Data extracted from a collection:

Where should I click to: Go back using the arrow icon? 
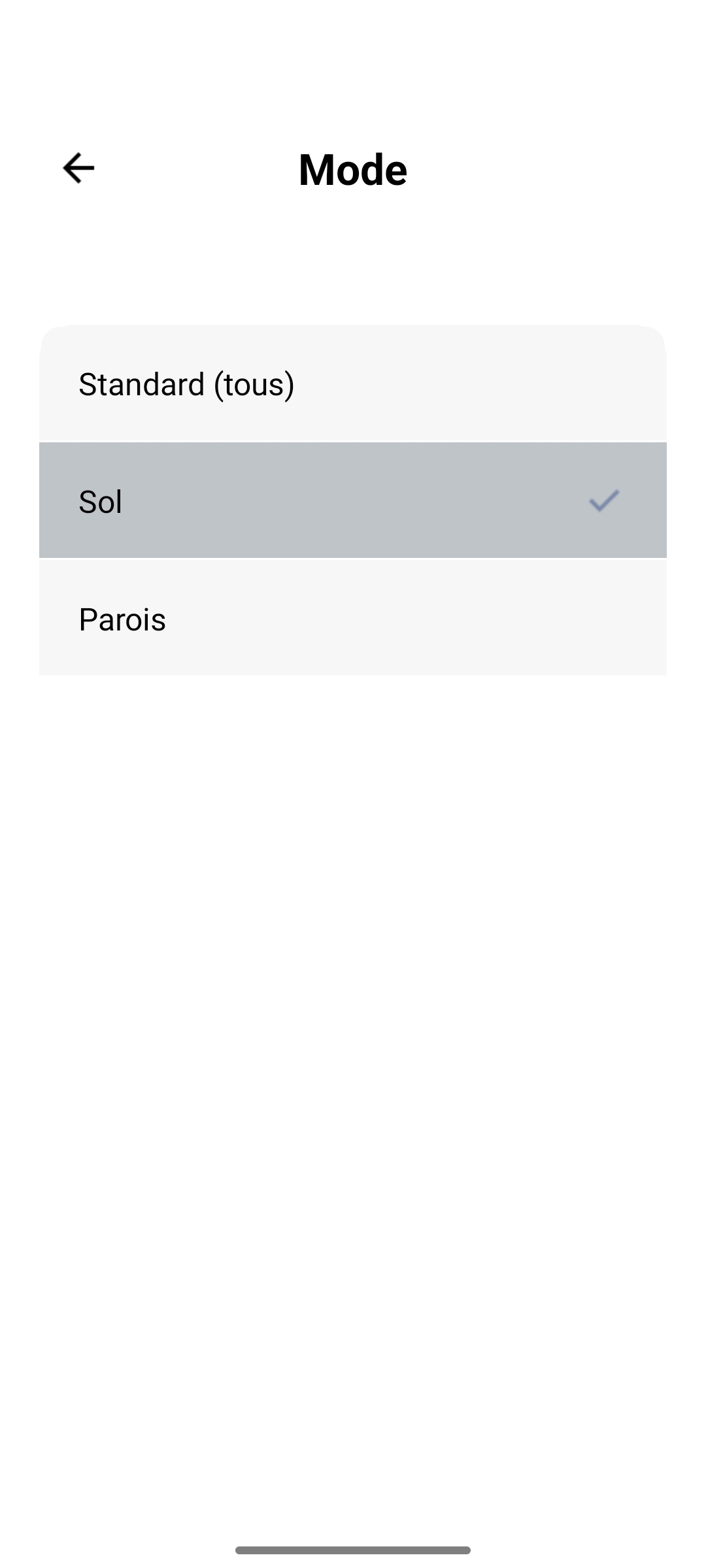coord(78,169)
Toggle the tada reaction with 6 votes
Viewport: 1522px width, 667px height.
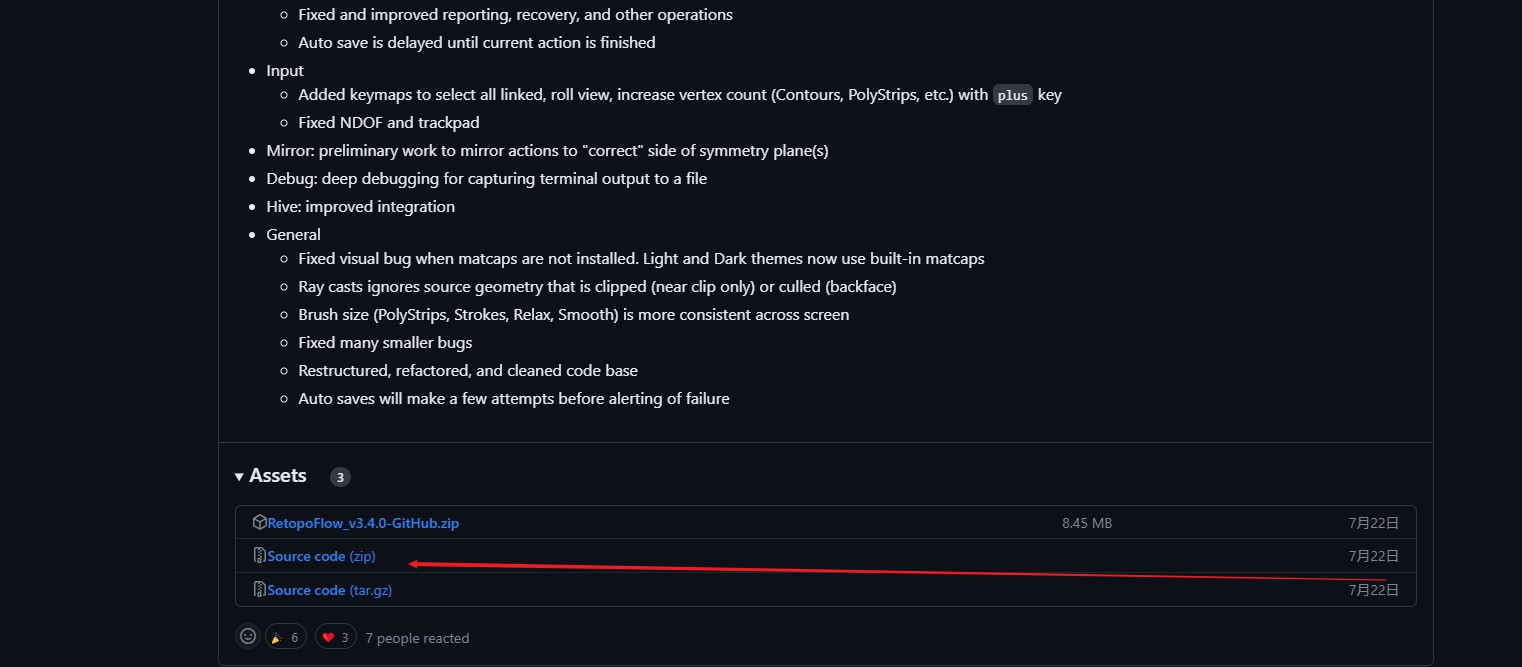(286, 636)
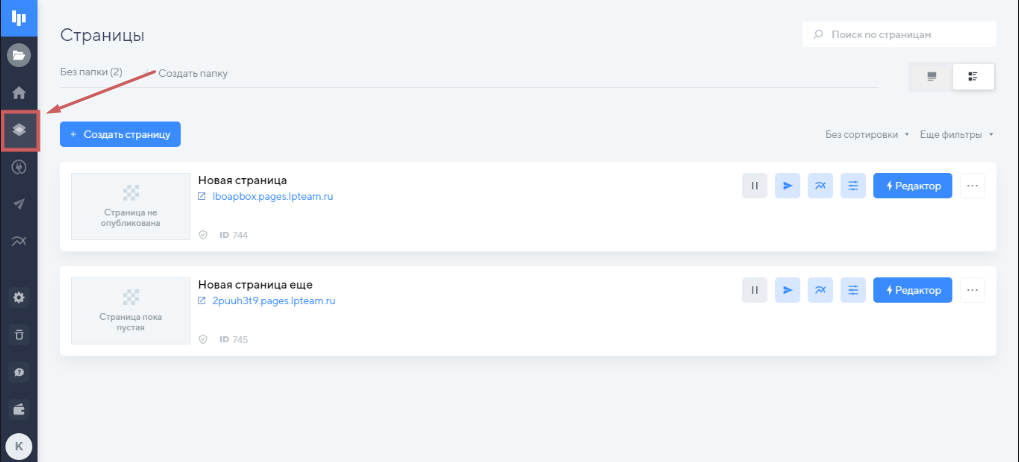Image resolution: width=1019 pixels, height=462 pixels.
Task: Click send icon for page ID 745
Action: (x=787, y=290)
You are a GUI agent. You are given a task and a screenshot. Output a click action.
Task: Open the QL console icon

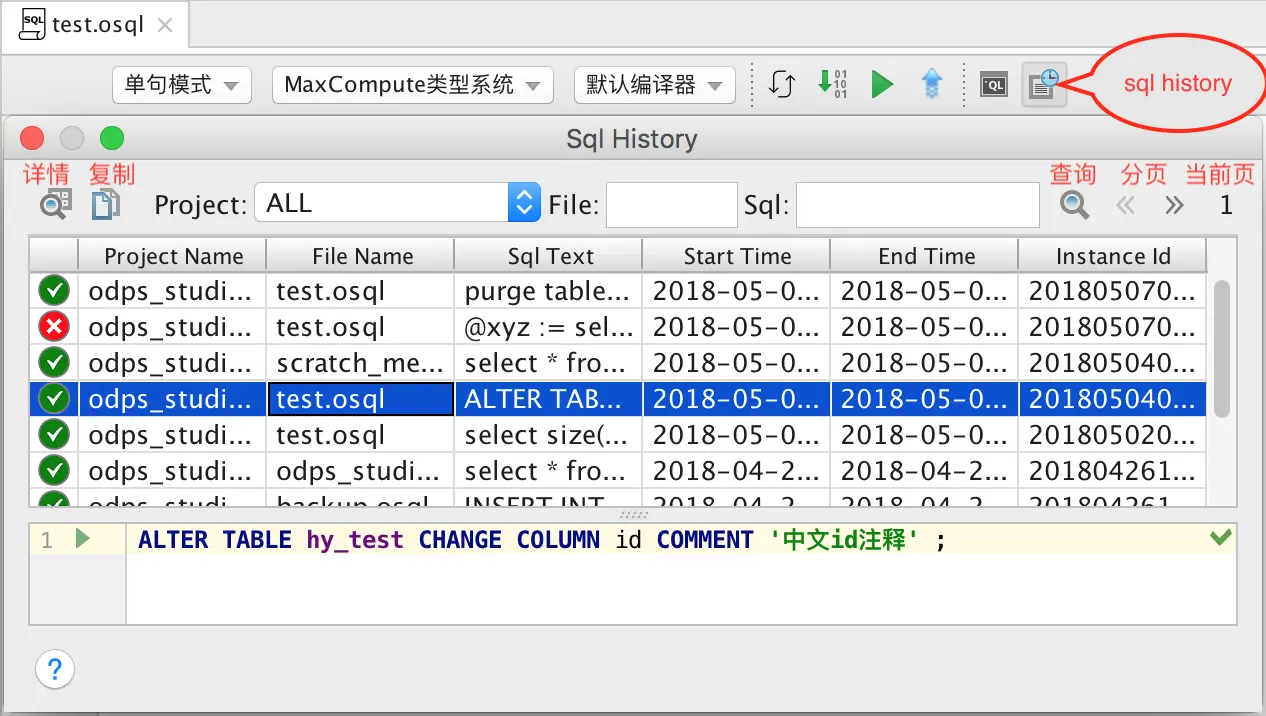pos(993,85)
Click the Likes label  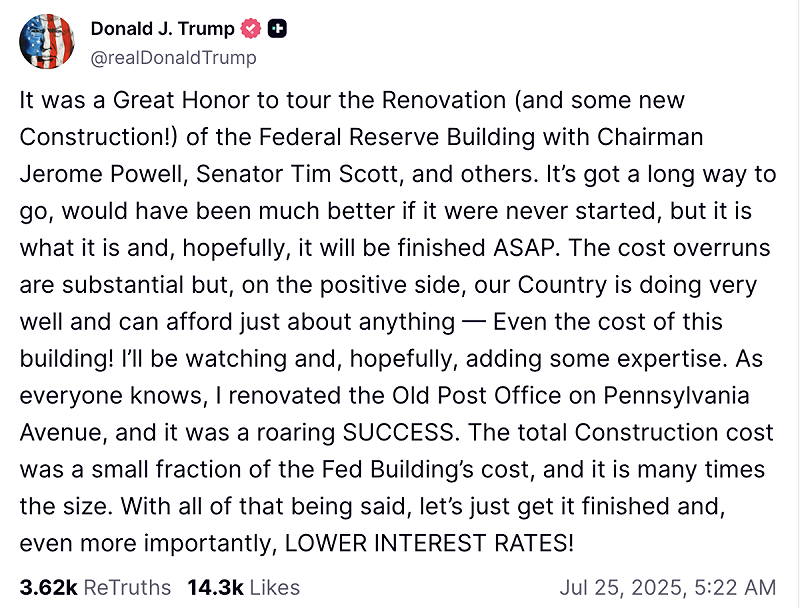point(274,588)
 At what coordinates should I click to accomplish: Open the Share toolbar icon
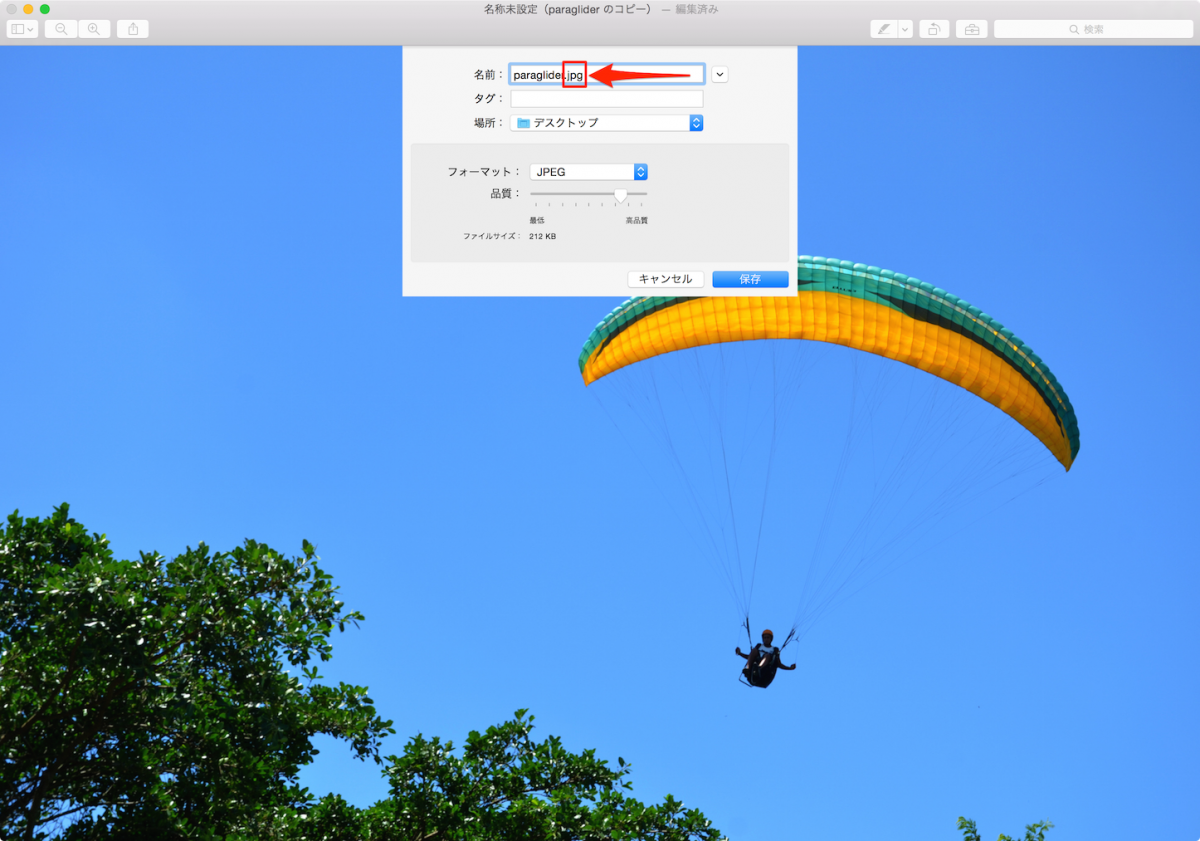tap(133, 29)
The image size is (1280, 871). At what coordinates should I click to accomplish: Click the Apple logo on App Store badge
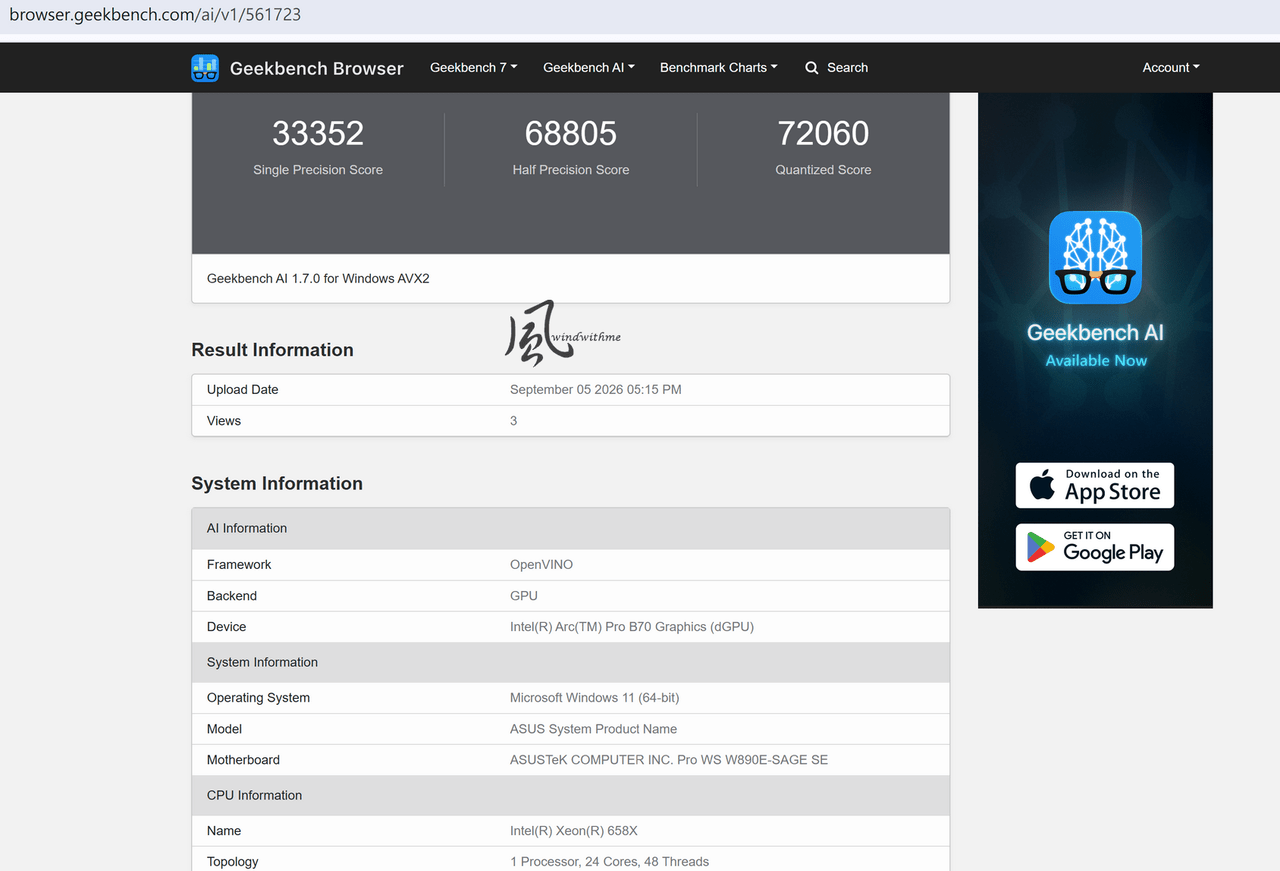click(x=1042, y=485)
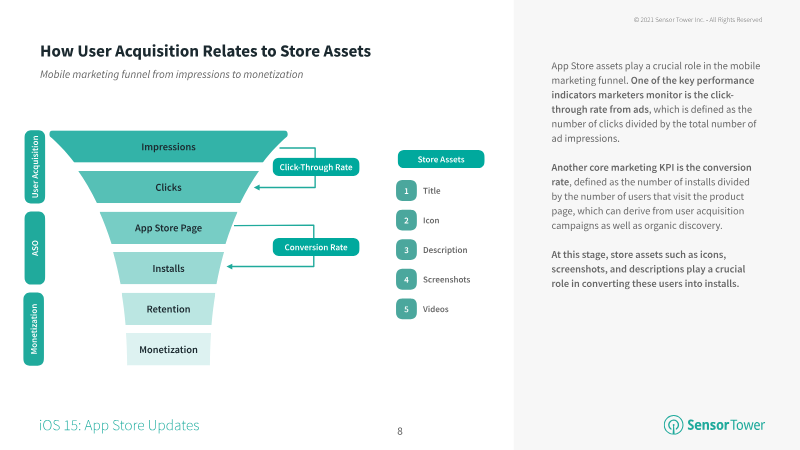Screen dimensions: 800x450
Task: Select the number 3 badge beside Description
Action: click(x=406, y=250)
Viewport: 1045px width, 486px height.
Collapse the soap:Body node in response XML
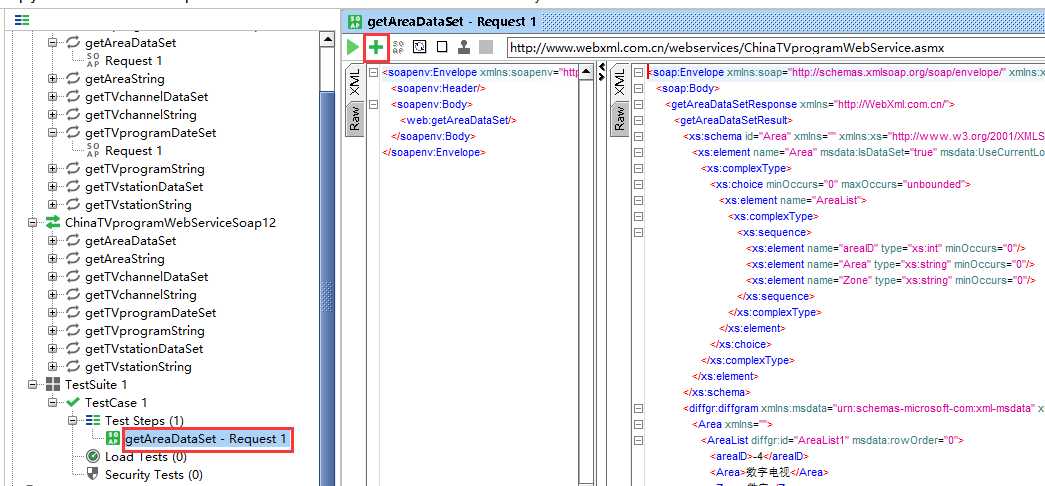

• _Assignment_: All lines from the one containing "At what coordinates should I click to accomplish: Open" through the final line of the entries above must be restated word for word, pictures excluded.

• _Exercise result_:
 At what coordinates should I click to accomplish: Open the Share toolbar icon
tap(133, 29)
The image size is (1280, 871). At what coordinates should I click to accomplish: Click the Apple logo on App Store badge
click(x=1042, y=485)
Screen dimensions: 800x450
Task: Select the number 3 badge beside Description
Action: click(x=406, y=250)
Viewport: 1045px width, 486px height.
Collapse the soap:Body node in response XML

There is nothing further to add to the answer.